The problem = Below are records. Transcribe exactly the lines from the one that contains "The image size is (560, 374)." through the last line, leaving any pictures out.

Input =
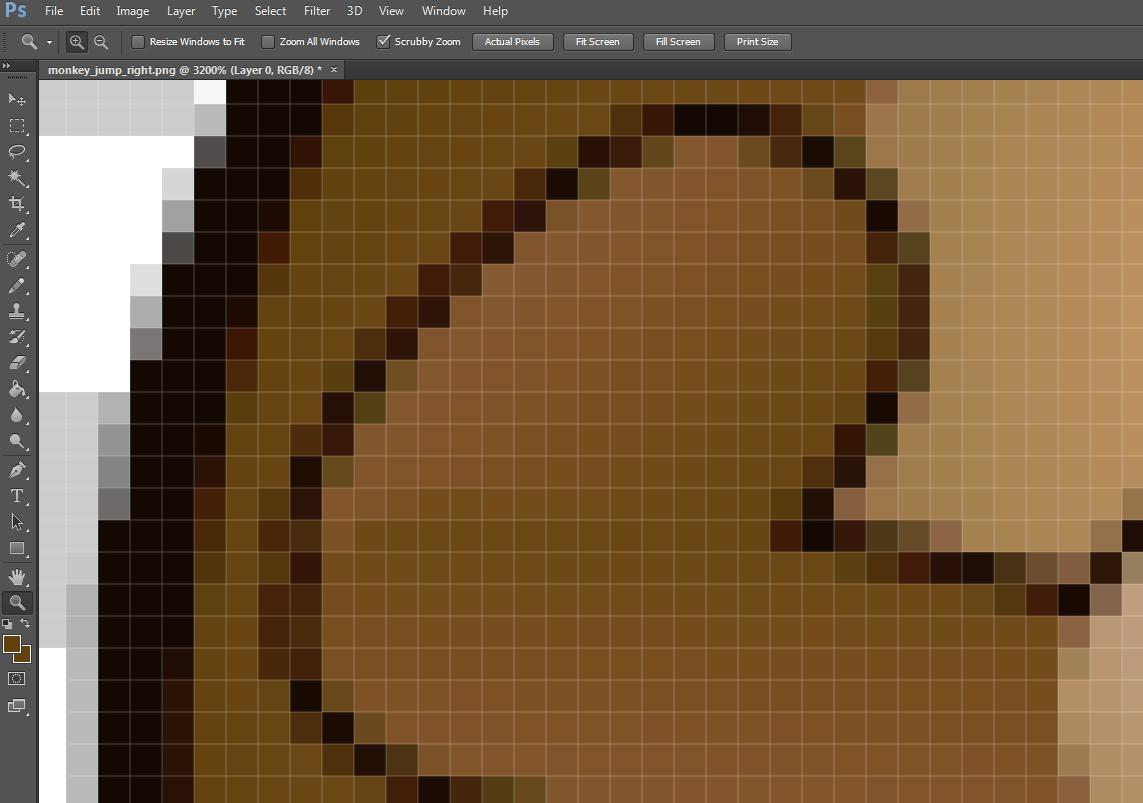Screen dimensions: 1143x803
Task: Choose the Clone Stamp tool
Action: tap(17, 311)
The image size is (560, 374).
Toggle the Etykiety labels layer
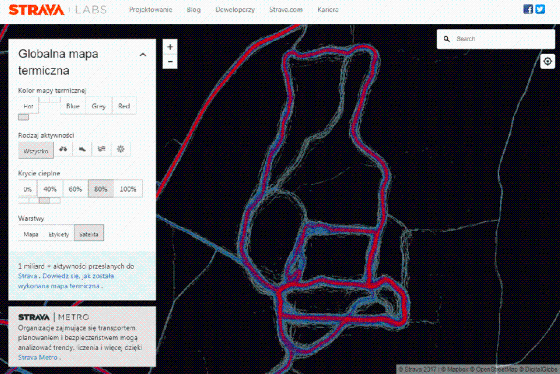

Answer space =
The image size is (560, 374).
Toggle the Etykiety labels layer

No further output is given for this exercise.